§ **Required work**:
Transcribe exactly the stretch of lines beginning at the one containing "You are a computer-use agent. 619x541 pixels." and closing with the last line of the entries below. Omit images.

Start of Extracted material

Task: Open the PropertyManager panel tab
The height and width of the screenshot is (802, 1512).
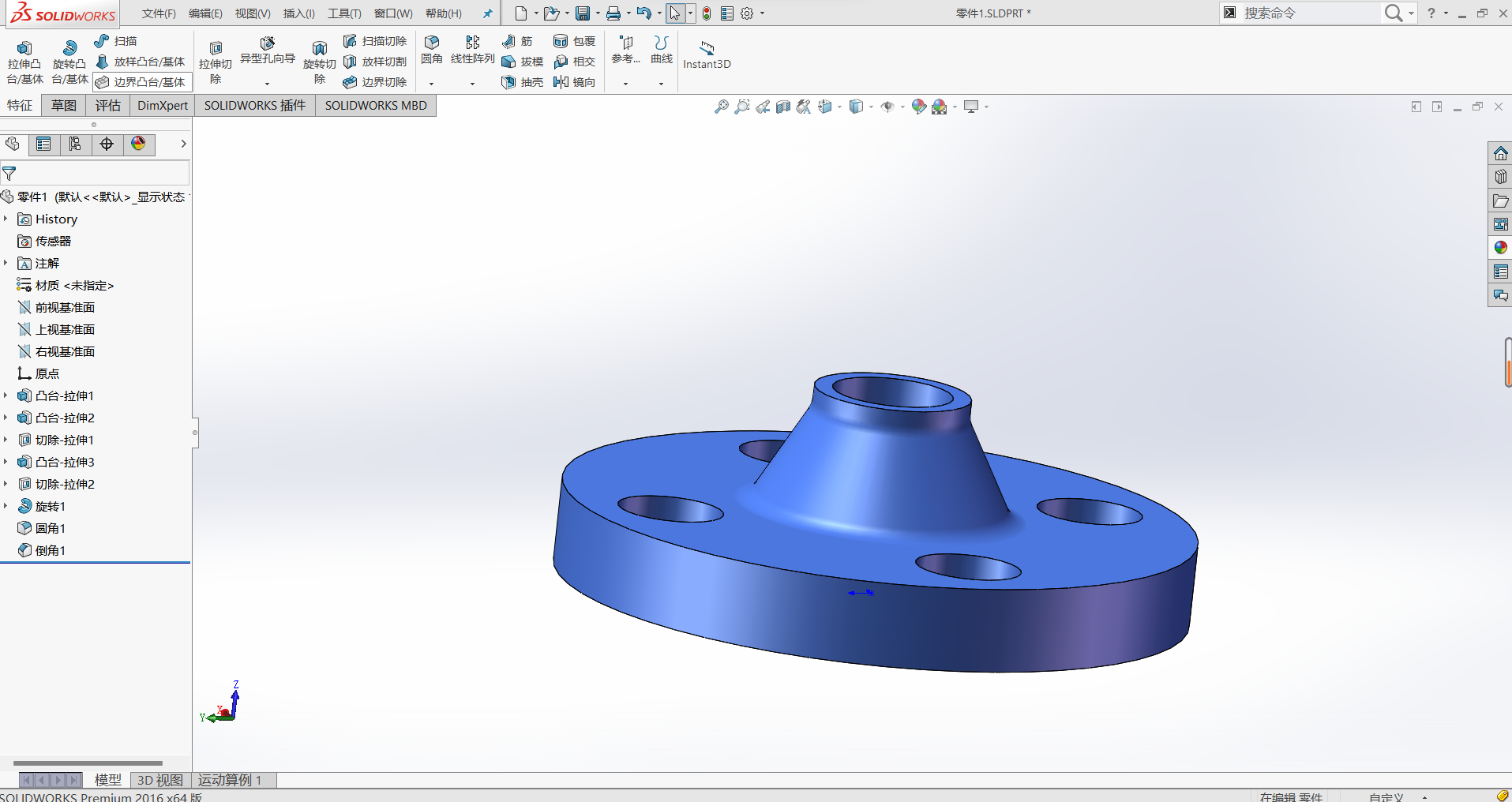Action: click(x=43, y=144)
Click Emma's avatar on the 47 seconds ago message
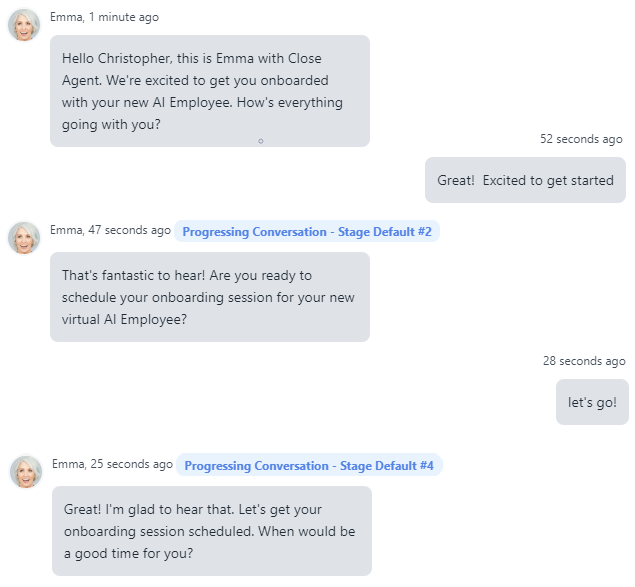This screenshot has height=587, width=635. point(24,238)
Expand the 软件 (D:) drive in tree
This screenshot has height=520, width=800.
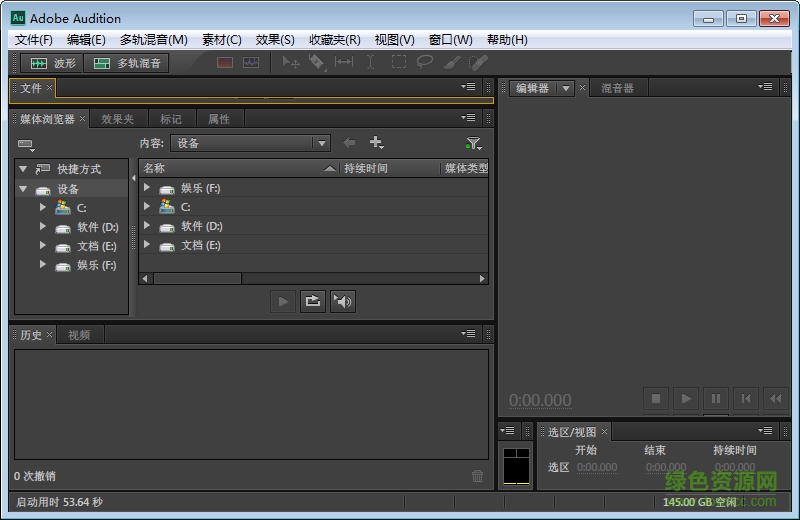(43, 227)
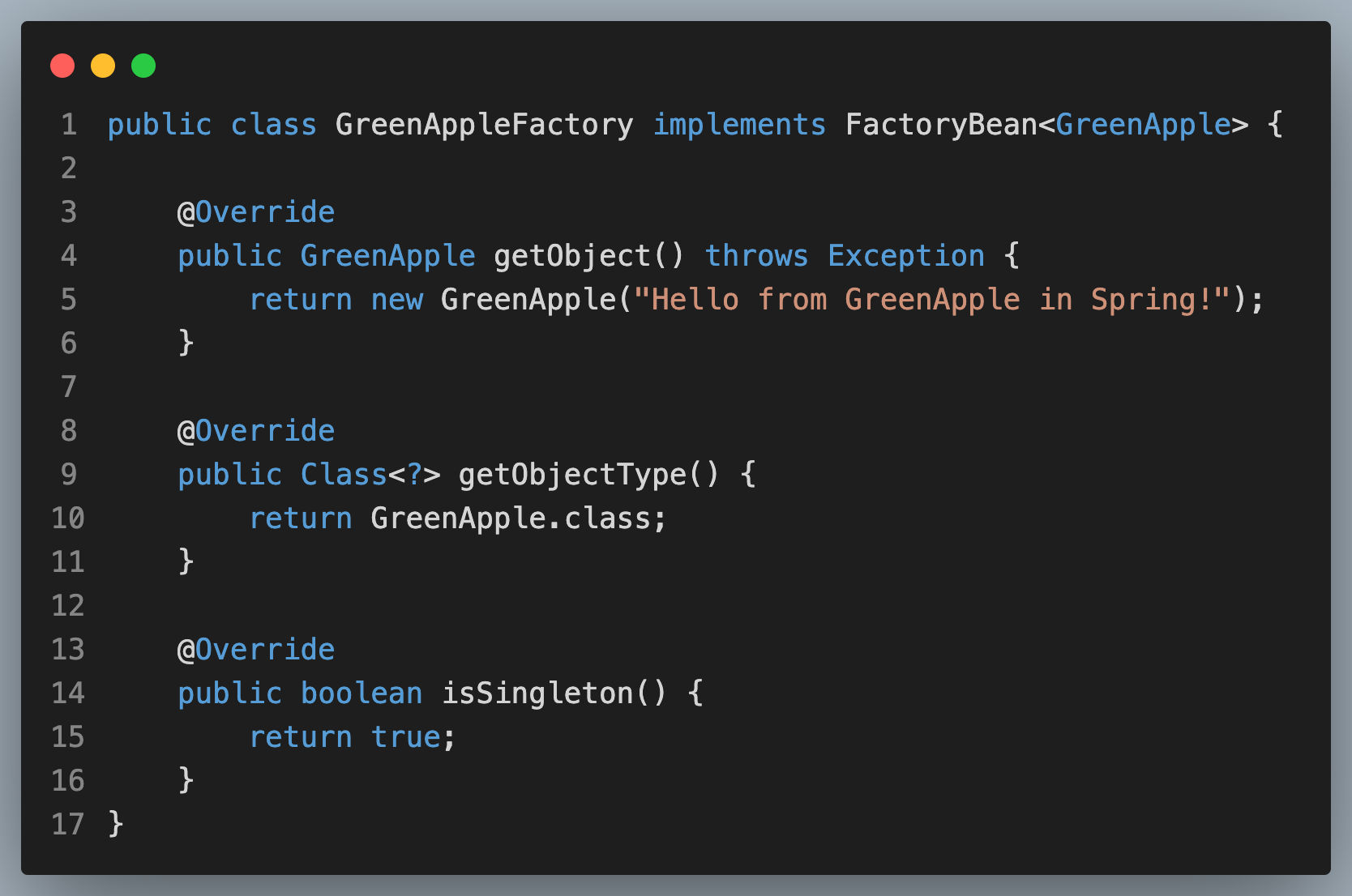Click the isSingleton() method name

[554, 693]
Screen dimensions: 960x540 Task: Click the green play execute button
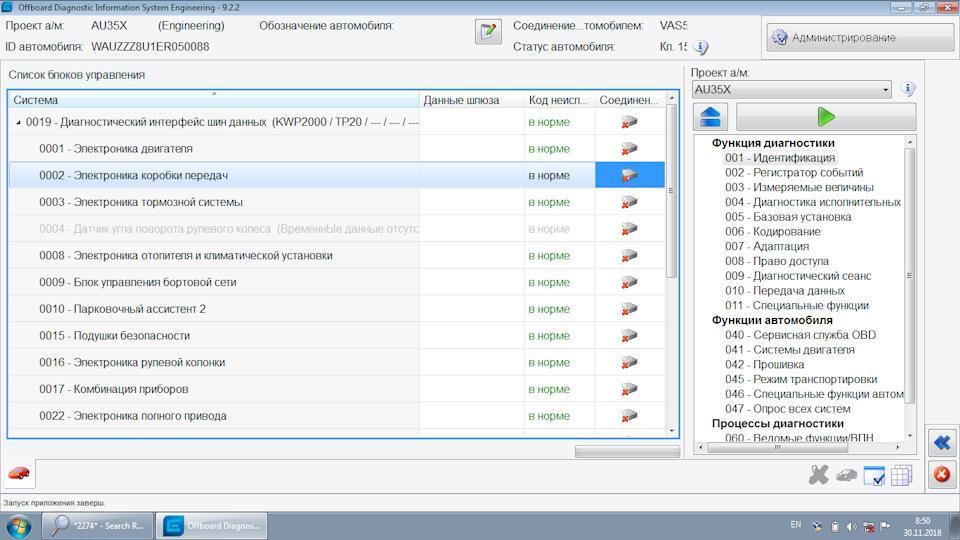[x=826, y=116]
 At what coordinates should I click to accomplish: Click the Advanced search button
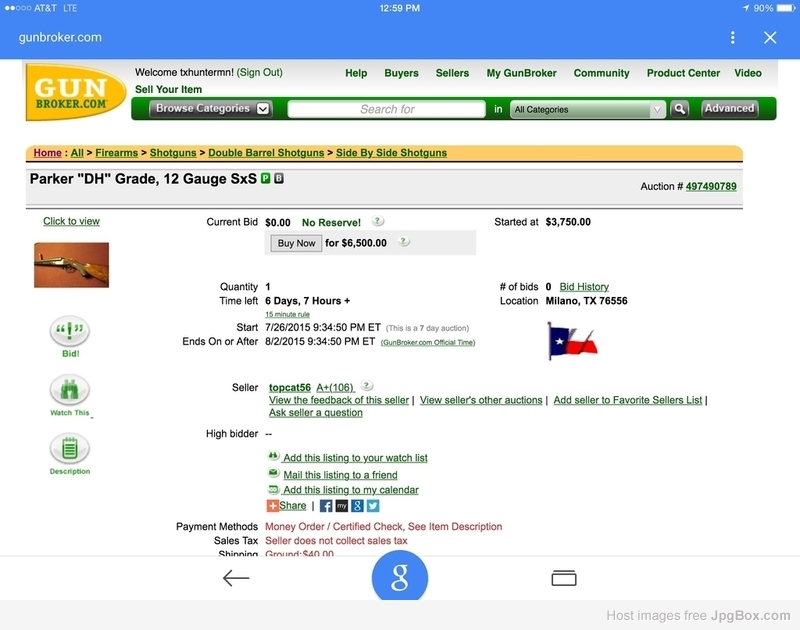pyautogui.click(x=729, y=109)
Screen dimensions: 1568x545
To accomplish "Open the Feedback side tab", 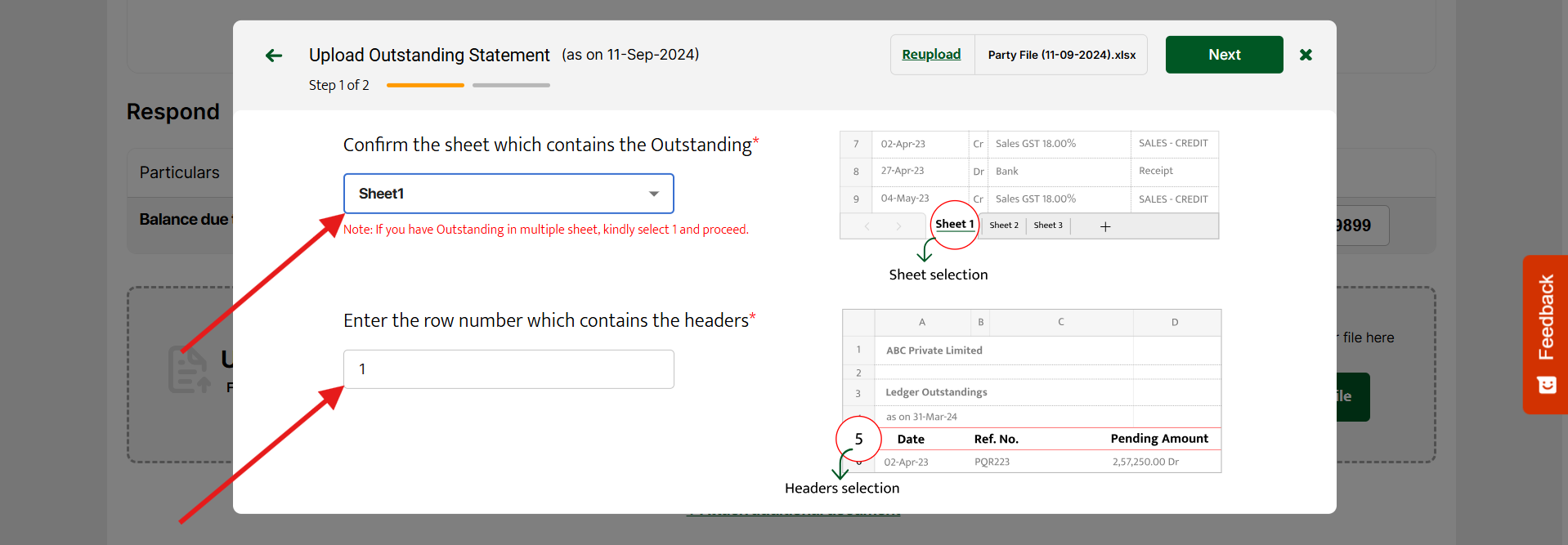I will [x=1545, y=317].
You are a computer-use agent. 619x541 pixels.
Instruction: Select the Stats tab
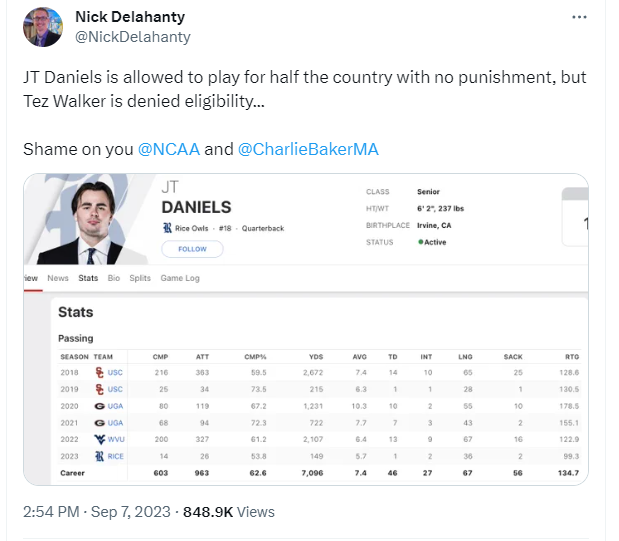pyautogui.click(x=88, y=278)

End of Extracted material

§ **Answer section**:
You are a computer-use agent. 619x541 pixels.
Instruction: Select the Stats tab
pyautogui.click(x=88, y=278)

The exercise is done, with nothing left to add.